■ **SOURCE PASSAGE**
☆ ☆ ☆ ☆ ☆ ☆ ☆

BURNING PALMS
US, 2010, 110 minutes, Colour.
Jamie Chung, Rosamund Pike, Dylan McDermott?, Shannen Doherty, Zoe Saldana, Nick Stahl, Robert Hoffman, Paz Vega, Peter Macdissi, Anson Mount, Emily Meade, Lake Bell, Adriana Barraza.
Directed by Christopher Landon.
Burning Palms is a compendium film. It will not be to most audiences’ taste.
There are five short stories, focusing on questions of what is normal behaviour and normal attitude, a focusing on some particular taboos, especially sexual.
Christopher Landon, son of Michael Landon, is a writer-producer but this is his first film as director.
The film has a strong line-up for its cast, but with the films lasting twenty-plus minutes, they don't have such great opportunities for developing characters.
Each of the stories is set in a different part of California, Dr Shelly the psychiatrist appearing in two of them, but otherwise their having no links.
First Story: The Green-Eyed? Monster.
There is a focus on a middle-aged couple, played by Dylan McDermott? and Rosamund Pike. They are at the airport to meet his fifteen-year-old daughter (Emily Meade). The older woman feels left out when father and daughter reunite. What follows is some detailed sequences where the father and the daughter become very close, the older woman becoming very uncomfortable. There are intimations of incest but nothing particularly explicit – although most audiences will be uncomfortable with the manifestations of closeness, dancing, topless sunbathing, intimacy at home. The daughter reveals the story of her mother’s suicide – with the result that the older woman is disturbed, dances frenetically with a stranger at a nightclub, has a sexual encounter with him – and then kills herself.

☆ ☆ ☆ ☆ ☆ ☆ ☆

■ **TASK LIST**
[1] Reproduce the part of the Burning Palms review starting with "The film has" and going on through "The Green-Eyed? Monster.".
[2] Say whether each statement agrees with the Burning Palms review. Answer yes or no for each, and quote the words of the review that decide it.
(a) Burning Palms is Christopher Landon's first film as director.
(b) Dr Shelly the psychiatrist appears in all five stories.
(c) In the first story, the father's daughter is fifteen years old.
[3] Extend the Burning Palms review from where it stops.

■ **Data items**
☆ ☆ ☆ ☆ ☆ ☆ ☆

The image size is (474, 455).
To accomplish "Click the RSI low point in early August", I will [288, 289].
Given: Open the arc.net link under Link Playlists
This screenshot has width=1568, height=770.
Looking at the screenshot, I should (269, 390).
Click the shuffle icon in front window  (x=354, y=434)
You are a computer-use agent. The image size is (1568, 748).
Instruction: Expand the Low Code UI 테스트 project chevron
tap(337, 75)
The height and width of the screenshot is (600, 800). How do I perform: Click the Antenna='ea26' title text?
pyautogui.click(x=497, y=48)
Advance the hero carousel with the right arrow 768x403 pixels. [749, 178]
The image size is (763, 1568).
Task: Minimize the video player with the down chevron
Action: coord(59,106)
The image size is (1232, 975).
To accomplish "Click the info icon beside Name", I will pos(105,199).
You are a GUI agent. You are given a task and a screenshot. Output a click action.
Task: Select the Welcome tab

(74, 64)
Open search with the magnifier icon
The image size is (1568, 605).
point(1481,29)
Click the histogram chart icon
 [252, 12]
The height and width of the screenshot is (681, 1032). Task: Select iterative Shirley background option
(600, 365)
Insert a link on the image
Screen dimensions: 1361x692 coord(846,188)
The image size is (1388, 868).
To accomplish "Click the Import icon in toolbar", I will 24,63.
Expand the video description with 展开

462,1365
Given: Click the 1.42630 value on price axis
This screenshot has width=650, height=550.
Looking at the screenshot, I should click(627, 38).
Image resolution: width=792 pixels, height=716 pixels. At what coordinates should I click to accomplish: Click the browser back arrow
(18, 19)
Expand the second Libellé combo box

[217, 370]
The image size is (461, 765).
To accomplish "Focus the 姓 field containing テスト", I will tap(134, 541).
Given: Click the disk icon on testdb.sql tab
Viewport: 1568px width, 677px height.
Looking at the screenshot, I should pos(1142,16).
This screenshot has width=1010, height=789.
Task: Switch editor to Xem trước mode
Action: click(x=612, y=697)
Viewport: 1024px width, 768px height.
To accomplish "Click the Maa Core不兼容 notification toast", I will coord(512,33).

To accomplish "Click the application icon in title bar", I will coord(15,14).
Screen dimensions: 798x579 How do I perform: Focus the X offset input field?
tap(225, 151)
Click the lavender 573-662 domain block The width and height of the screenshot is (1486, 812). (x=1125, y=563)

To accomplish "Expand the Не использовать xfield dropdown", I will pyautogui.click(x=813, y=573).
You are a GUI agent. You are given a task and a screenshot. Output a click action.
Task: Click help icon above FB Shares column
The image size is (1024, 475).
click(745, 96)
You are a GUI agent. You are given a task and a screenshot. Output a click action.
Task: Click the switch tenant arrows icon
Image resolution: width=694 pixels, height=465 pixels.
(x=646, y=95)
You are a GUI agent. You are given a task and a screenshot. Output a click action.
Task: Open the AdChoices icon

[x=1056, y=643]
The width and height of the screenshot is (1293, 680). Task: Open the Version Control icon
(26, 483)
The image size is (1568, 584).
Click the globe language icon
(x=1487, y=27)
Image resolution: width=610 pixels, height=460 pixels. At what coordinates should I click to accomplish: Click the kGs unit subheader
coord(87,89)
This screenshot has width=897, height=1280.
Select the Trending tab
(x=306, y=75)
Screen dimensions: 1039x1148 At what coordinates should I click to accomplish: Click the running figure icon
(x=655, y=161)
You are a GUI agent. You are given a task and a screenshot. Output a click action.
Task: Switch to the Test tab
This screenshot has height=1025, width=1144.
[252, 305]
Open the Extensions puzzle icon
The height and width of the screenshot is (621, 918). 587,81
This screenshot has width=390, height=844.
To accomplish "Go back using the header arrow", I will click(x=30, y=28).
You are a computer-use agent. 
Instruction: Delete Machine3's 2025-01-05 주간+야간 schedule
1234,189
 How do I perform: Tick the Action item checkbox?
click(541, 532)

☆ ☆ ☆ ☆ ☆ ☆ ☆

■ **ANSWERS BY TASK**
[1]
The film has a strong line-up for its cast, but with the films lasting twenty-plus minutes, they don't have such great opportunities for developing characters.
Each of the stories is set in a different part of California, Dr Shelly the psychiatrist appearing in two of them, but otherwise their having no links.
First Story: The Green-Eyed? Monster.

[2]
(a) Yes: "this is his first film as director."
(b) No: "Dr Shelly the psychiatrist appearing in two of them"
(c) Yes: "his fifteen-year-old daughter"

[3]
Story Two: This Little Piggy.
An American and a Chinese-American? are dating. She is a serious student. She talks awkwardly about sexual relationships. She agrees to some sexual behaviour, anal sexuality – with the result that she goes progressively mad, obsessed with her finger and its smell, scrubbing it. Her friends take her to an institution, visit her, and find that she has cut off her finger.
Third Story: Buyers’ Remorse.
Two homosexual men, Anson Mount and Peter Macdissi, adopt a young black African girl on the black market. The film shows a rather stereotype picture of the two men, working at a gym, in the showers, roving eyes, their own behaviour at home. The little girl will not say anything. They call her Mahogany, buy her clothes, meet other couples, have a party with gay couples and their children. Suddenly she takes a spear and like a hunter pierces the animal. The two men take her to a psychiatrist. They finish up deciding that they cannot deal with her and take her into the woods, furnishing her with food and clothing. They adopt a dog instead.
Fourth Story: Kangaroo Court.
A woman looks after three boys who play rather brutal and deadly games. Two maids also live in the house. The young maid (Paz Vega) is devout and upset because of the death of her child. She keeps part of the umbilical cord. When it goes missing, there are accusations and upset. The worst child, the most brutal one, has mocked the maid and she has mocked him. He decides to stage a court case, with the maids, the woman looking after them (always stoned) and a gardener who doesn’t speak English to be called to account. The kangaroo court is upsetting – with the revelation that the maid killed her own child because of the jealousy of the father. At the end she hangs herself.
Story Five: Man Eater.
This is a story of rape, portrayed at the beginning of the story, with the victim (Zoe Saldana) taking the mask off the rapist and finding his wallet. She tracks him down (Nick Stahl) and then leads him on to a confrontation. She herself manifests psychological strangeness.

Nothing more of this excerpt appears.